WORK REQUEST: Copy out all the data, word for word.

Items from a data source:
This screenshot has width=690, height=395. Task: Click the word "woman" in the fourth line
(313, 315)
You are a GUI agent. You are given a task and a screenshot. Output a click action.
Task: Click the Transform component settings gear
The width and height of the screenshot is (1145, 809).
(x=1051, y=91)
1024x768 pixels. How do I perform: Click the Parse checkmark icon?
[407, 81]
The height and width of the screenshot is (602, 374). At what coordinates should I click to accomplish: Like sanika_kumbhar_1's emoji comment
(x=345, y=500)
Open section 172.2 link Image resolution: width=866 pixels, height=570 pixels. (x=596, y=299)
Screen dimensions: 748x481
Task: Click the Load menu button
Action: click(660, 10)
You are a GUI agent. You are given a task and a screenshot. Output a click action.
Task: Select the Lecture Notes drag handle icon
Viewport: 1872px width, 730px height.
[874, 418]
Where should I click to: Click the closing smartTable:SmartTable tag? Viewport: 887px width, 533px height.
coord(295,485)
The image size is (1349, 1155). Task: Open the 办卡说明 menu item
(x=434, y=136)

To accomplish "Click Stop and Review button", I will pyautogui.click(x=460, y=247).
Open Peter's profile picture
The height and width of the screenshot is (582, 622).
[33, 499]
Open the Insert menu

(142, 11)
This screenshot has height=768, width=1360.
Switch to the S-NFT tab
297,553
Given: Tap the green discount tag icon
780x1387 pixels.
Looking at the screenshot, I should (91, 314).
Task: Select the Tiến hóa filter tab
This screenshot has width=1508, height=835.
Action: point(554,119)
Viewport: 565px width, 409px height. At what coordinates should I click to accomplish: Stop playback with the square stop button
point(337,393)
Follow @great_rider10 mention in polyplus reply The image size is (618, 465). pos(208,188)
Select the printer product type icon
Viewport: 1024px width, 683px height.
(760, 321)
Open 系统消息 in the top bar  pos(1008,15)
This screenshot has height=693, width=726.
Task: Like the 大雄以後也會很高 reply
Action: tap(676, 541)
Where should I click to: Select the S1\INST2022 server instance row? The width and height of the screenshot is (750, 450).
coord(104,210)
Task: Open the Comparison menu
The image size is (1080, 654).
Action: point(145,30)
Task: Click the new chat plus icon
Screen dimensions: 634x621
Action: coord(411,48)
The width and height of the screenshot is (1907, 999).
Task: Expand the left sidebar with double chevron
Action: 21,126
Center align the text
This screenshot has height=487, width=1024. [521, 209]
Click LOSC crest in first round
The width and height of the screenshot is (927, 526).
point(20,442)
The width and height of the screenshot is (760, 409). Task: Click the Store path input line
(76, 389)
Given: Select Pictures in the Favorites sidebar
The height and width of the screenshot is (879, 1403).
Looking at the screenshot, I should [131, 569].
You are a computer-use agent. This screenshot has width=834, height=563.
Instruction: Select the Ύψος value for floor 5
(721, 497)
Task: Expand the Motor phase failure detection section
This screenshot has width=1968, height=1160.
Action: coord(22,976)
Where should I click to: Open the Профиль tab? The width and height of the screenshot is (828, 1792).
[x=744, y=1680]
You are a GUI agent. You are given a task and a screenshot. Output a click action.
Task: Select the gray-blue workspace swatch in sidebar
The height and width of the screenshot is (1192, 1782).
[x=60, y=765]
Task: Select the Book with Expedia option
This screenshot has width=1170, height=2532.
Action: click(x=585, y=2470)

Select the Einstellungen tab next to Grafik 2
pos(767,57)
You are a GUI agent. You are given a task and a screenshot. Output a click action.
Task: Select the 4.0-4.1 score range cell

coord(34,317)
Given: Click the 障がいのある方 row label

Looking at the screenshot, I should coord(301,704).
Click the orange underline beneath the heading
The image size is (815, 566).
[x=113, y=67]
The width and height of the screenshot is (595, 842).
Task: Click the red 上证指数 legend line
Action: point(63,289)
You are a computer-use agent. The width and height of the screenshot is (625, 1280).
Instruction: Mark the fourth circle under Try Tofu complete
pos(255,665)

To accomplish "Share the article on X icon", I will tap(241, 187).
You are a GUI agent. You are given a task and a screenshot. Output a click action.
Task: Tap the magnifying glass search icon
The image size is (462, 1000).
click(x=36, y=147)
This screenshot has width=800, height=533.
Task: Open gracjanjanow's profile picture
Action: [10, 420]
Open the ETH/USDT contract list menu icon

EXERCISE RESPONSE:
This screenshot has width=690, height=395. Task: Click the word "woman" in the fourth line
(313, 315)
You are a GUI agent. You are given a task and a screenshot. Output a click action.
Task: Click the Transform component settings gear
The width and height of the screenshot is (1145, 809).
(x=1051, y=91)
1024x768 pixels. How do I perform: Click the Parse checkmark icon?
[407, 81]
The height and width of the screenshot is (602, 374). At what coordinates should I click to accomplish: Like sanika_kumbhar_1's emoji comment
(x=345, y=500)
Open section 172.2 link Image resolution: width=866 pixels, height=570 pixels. (x=596, y=299)
Screen dimensions: 748x481
Task: Click the Load menu button
Action: click(660, 10)
You are a GUI agent. You are given a task and a screenshot. Output a click action.
Task: Select the Lecture Notes drag handle icon
Viewport: 1872px width, 730px height.
[874, 418]
Where should I click to: Click the closing smartTable:SmartTable tag? Viewport: 887px width, 533px height.
coord(295,485)
The image size is (1349, 1155). Task: Open the 办卡说明 menu item
(x=434, y=136)

To accomplish "Click Stop and Review button", I will pyautogui.click(x=460, y=247).
Open Peter's profile picture
The height and width of the screenshot is (582, 622).
[33, 499]
Open the Insert menu

(142, 11)
This screenshot has height=768, width=1360.
Switch to the S-NFT tab
297,553
Given: Tap the green discount tag icon
780x1387 pixels.
Looking at the screenshot, I should (91, 314).
Task: Select the Tiến hóa filter tab
This screenshot has width=1508, height=835.
Action: point(554,119)
Viewport: 565px width, 409px height. At what coordinates should I click to accomplish: Stop playback with the square stop button
point(337,393)
Follow @great_rider10 mention in polyplus reply The image size is (618, 465). pos(208,188)
Select the printer product type icon
Viewport: 1024px width, 683px height.
(760, 321)
Open 系统消息 in the top bar  pos(1008,15)
This screenshot has height=693, width=726.
Task: Like the 大雄以後也會很高 reply
Action: tap(676, 541)
Where should I click to: Select the S1\INST2022 server instance row? The width and height of the screenshot is (750, 450).
coord(104,210)
Task: Open the Comparison menu
The image size is (1080, 654).
Action: point(145,30)
Task: Click the new chat plus icon
Screen dimensions: 634x621
Action: coord(411,48)
The width and height of the screenshot is (1907, 999).
Task: Expand the left sidebar with double chevron
Action: 21,126
Center align the text
This screenshot has height=487, width=1024. [521, 209]
Click LOSC crest in first round
The width and height of the screenshot is (927, 526).
point(20,442)
The width and height of the screenshot is (760, 409). Task: Click the Store path input line
(76, 389)
Given: Select Pictures in the Favorites sidebar
The height and width of the screenshot is (879, 1403).
Looking at the screenshot, I should [131, 569].
You are a computer-use agent. This screenshot has width=834, height=563.
Instruction: Select the Ύψος value for floor 5
(721, 497)
Task: Expand the Motor phase failure detection section
This screenshot has width=1968, height=1160.
Action: coord(22,976)
Where should I click to: Open the Профиль tab? The width and height of the screenshot is (828, 1792).
[x=744, y=1680]
You are a GUI agent. You are given a task and a screenshot. Output a click action.
Task: Select the gray-blue workspace swatch in sidebar
The height and width of the screenshot is (1192, 1782).
[x=60, y=765]
Task: Select the Book with Expedia option
This screenshot has width=1170, height=2532.
Action: click(x=585, y=2470)

Select the Einstellungen tab next to Grafik 2
pos(767,57)
You are a GUI agent. You are given a task and a screenshot. Output a click action.
Task: Select the 4.0-4.1 score range cell

coord(34,317)
Given: Click the 障がいのある方 row label

Looking at the screenshot, I should coord(301,704).
Click the orange underline beneath the heading
The image size is (815, 566).
[x=113, y=67]
The width and height of the screenshot is (595, 842).
Task: Click the red 上证指数 legend line
Action: point(63,289)
You are a computer-use agent. The width and height of the screenshot is (625, 1280).
Instruction: Mark the fourth circle under Try Tofu complete
pos(255,665)

To accomplish "Share the article on X icon", I will tap(241, 187).
You are a GUI agent. You are given a task and a screenshot. Output a click action.
Task: Tap the magnifying glass search icon
The image size is (462, 1000).
click(x=36, y=147)
This screenshot has width=800, height=533.
Task: Open gracjanjanow's profile picture
Action: [10, 420]
Open the ETH/USDT contract list menu icon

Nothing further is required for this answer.